Saved entries
....

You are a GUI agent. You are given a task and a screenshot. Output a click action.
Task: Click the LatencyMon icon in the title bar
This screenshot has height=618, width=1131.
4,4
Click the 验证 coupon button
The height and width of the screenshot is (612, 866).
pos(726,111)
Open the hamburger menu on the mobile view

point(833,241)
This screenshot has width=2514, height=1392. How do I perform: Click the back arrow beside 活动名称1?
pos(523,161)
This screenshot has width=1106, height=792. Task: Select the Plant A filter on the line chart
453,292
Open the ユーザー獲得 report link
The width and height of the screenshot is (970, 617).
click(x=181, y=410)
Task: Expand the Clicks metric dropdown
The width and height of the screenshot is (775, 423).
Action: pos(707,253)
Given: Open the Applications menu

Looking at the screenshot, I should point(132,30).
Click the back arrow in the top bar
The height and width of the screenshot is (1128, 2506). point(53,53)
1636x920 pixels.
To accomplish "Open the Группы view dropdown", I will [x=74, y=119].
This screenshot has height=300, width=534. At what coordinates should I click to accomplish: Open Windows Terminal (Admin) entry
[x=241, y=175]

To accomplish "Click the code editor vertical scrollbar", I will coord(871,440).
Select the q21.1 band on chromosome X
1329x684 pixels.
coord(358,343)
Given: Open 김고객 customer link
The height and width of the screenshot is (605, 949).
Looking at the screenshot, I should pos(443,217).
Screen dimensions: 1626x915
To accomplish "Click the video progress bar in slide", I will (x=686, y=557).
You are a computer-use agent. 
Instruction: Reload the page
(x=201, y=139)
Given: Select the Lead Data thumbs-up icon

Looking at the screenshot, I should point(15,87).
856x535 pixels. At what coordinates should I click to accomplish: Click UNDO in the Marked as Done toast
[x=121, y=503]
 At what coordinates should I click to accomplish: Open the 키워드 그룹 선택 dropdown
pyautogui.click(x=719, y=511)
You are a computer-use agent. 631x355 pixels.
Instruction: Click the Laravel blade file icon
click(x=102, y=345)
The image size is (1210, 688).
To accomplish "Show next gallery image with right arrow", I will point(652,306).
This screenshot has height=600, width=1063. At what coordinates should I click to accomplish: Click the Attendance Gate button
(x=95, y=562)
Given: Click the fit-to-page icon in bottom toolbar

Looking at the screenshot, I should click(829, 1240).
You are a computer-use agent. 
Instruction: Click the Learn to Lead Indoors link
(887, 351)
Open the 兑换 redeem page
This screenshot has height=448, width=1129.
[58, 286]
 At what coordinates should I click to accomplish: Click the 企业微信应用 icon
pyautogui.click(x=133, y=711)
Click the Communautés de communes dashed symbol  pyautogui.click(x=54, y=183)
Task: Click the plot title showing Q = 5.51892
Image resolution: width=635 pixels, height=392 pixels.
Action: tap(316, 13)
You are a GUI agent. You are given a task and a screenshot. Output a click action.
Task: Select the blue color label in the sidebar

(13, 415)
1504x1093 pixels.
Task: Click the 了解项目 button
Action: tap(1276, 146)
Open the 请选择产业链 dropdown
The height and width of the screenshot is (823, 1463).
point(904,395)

....

**Problem description**
Where does the word "title" occur in the records? Return every line that holds it.

**Result of this task**
Task: Click the LatencyMon icon in the title bar
Task: Click the plot title showing Q = 5.51892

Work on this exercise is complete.